For the default Machine Learning model (XGBoost), FastTreeSHAP is used to compute the feature local scores to calculate scores for every path.
Local Scores
Local scores are the contributions of features in predicting the cost of a single path. This is calculated using SHAP for an XGBoost model. As a default, Local Scores are calculated for the XGBoost model using the FastTreeShap approach.
Interpretation of the score
Below is an example showing the local scores of features contributing to the transportation cost for Path ID “3”.
Path ID | Feature Name | Local Score | Feature Values |
---|---|---|---|
3 |
Truckload_Distance |
0.7323 | 3406.24 |
3 |
NumberSitesMFG |
0.246 | 1 |
3 |
TotalFlowUnitQty |
-0.03 | .222 |
By default, a logarithmic transformation of the business objective is performed before fitting the Machine Learning model. For better interpretation, the local scores generated for the features are retained in the log-space when reporting. The business objective’s true value and the Machine Learning model predicted value are converted to the original scale (after applying a reverse transformation - exponentiation).
A positive Local Score attributes to an increase in cost. A negative local score attributes to a reduction in cost. In this example, larger truckload distances increase transportation cost. On the contrary, large flow unit quantities are associated with lower transportation costs.

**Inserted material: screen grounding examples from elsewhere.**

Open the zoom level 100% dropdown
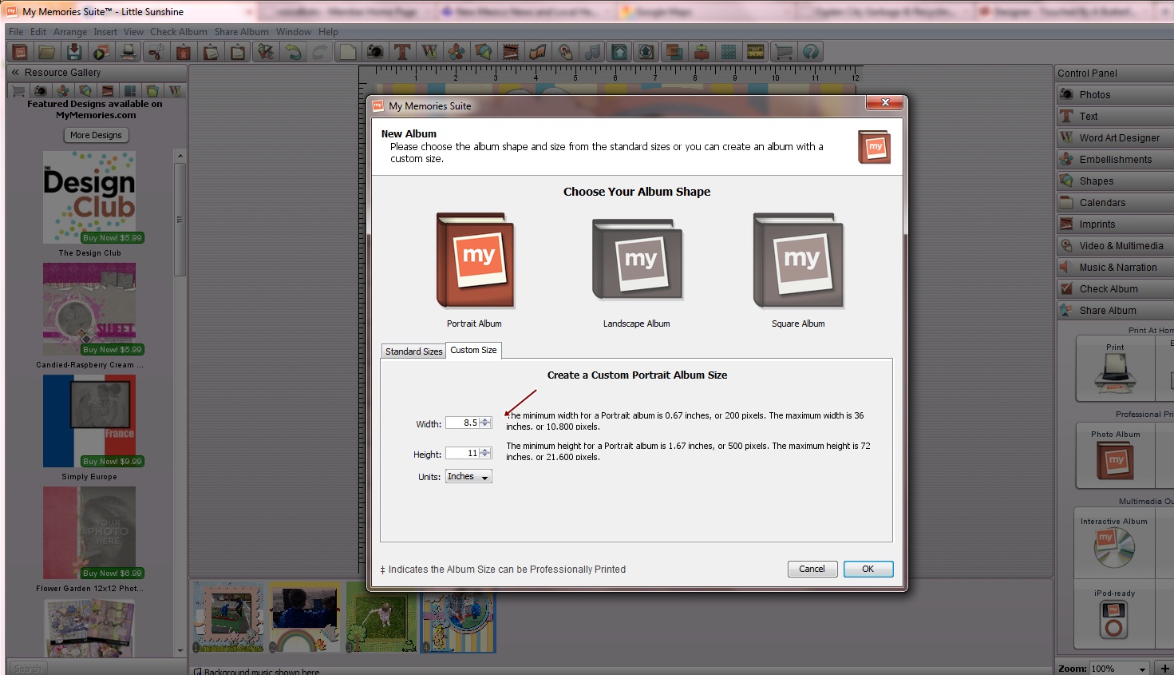 [x=1119, y=669]
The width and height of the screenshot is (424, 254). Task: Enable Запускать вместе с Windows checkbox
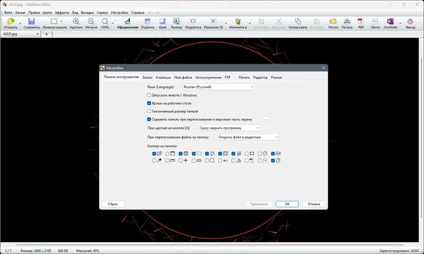click(149, 95)
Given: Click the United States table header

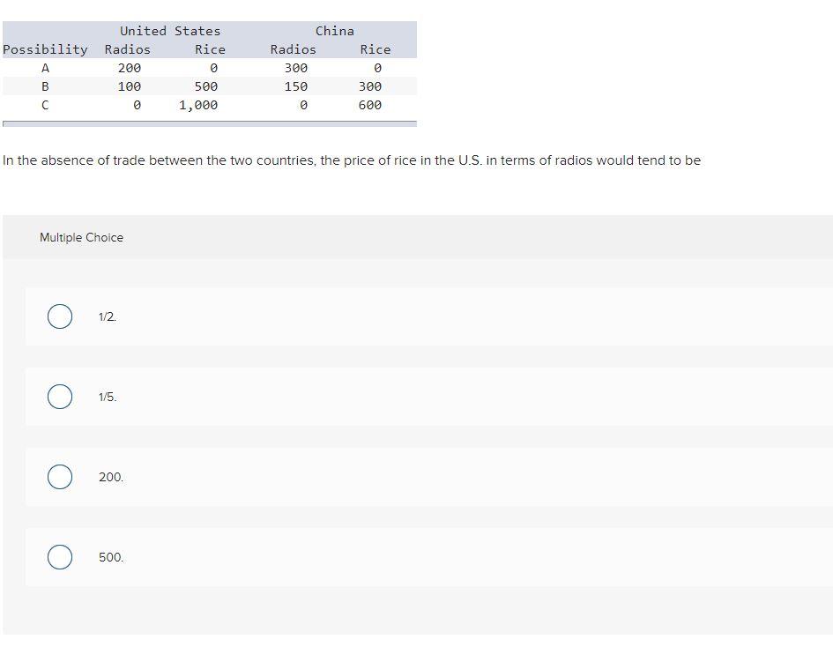Looking at the screenshot, I should (x=170, y=31).
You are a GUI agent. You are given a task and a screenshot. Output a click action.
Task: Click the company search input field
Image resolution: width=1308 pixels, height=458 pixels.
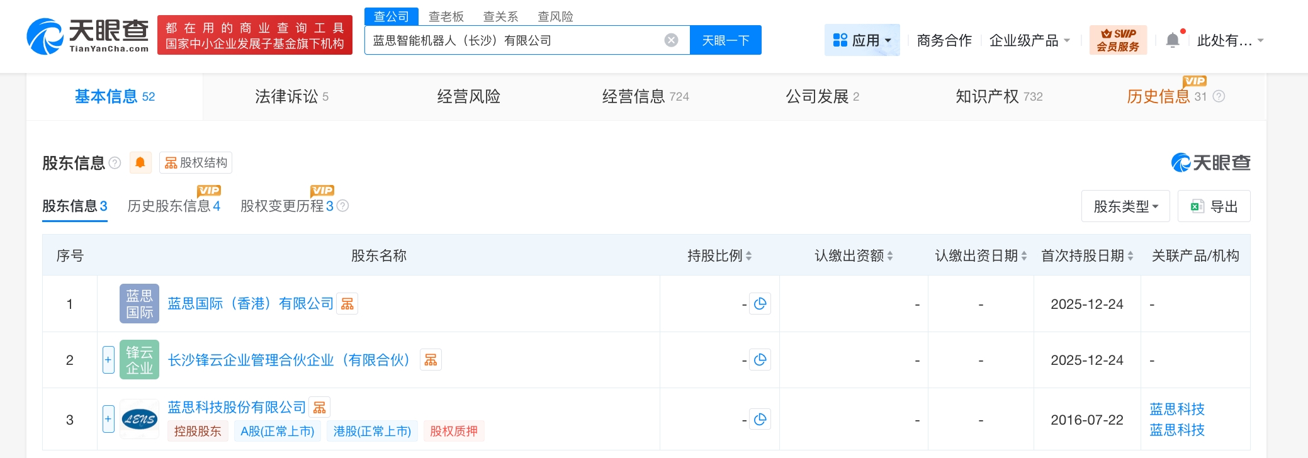[x=513, y=40]
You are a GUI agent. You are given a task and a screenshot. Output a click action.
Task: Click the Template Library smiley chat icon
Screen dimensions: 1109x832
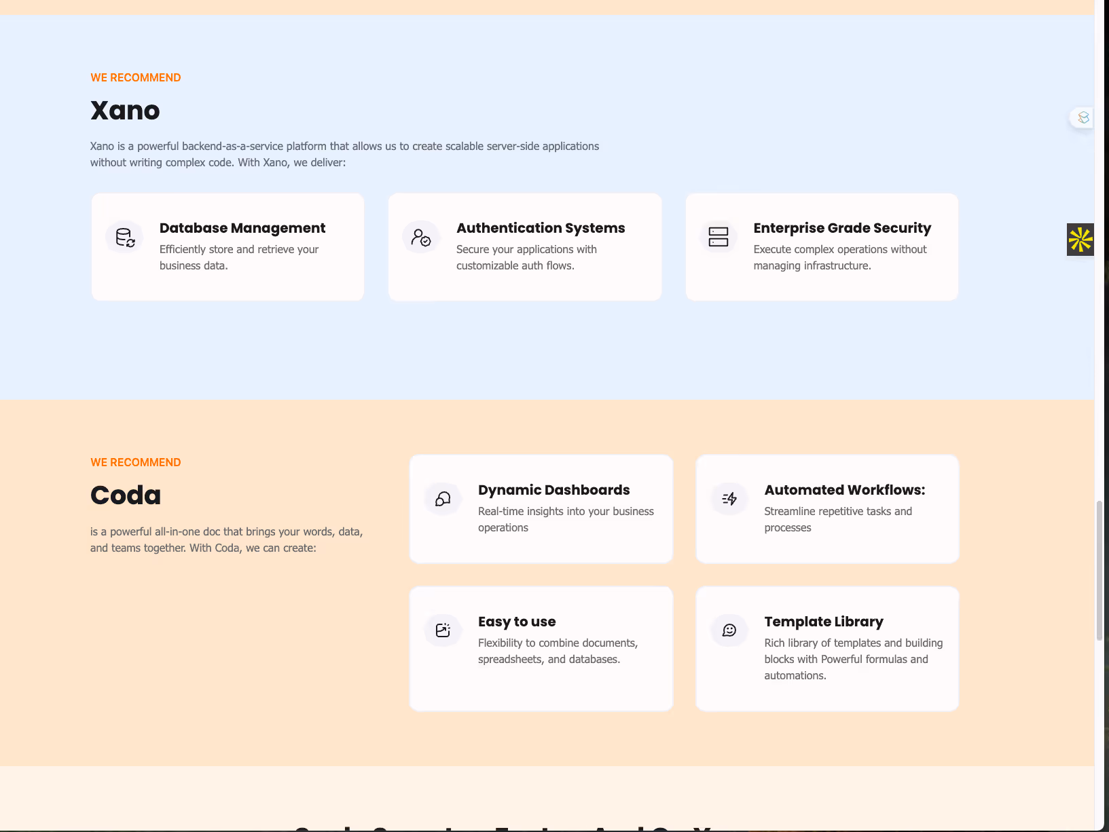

The True Value and predicted Value of the response is reported in the original space (after performing an inverse transformation). In order to derive the model predicted value from the Local scores, this calculation needs to be performed:
Model Predicted Score = Exp (Sum of Individual Local Scores) * Mean Prediction
Global Scores
An aggregated score of feature contributions across all paths of a model is referred to as a Global score. This is calculated by grouping the individual local feature scores and averaging their absolute values across all paths.
Interpretation of the score
Feature Name | Global Score |
---|---|
UniqueModeNumber |
1.10 |
CustomerServiceDistance |
-1.03 |
NumberSitesMFG |
1.001 |
A positive global score attributes to an increase in cost and a negative score attributes to a decrease in cost.
Last modified: Friday May 12, 2023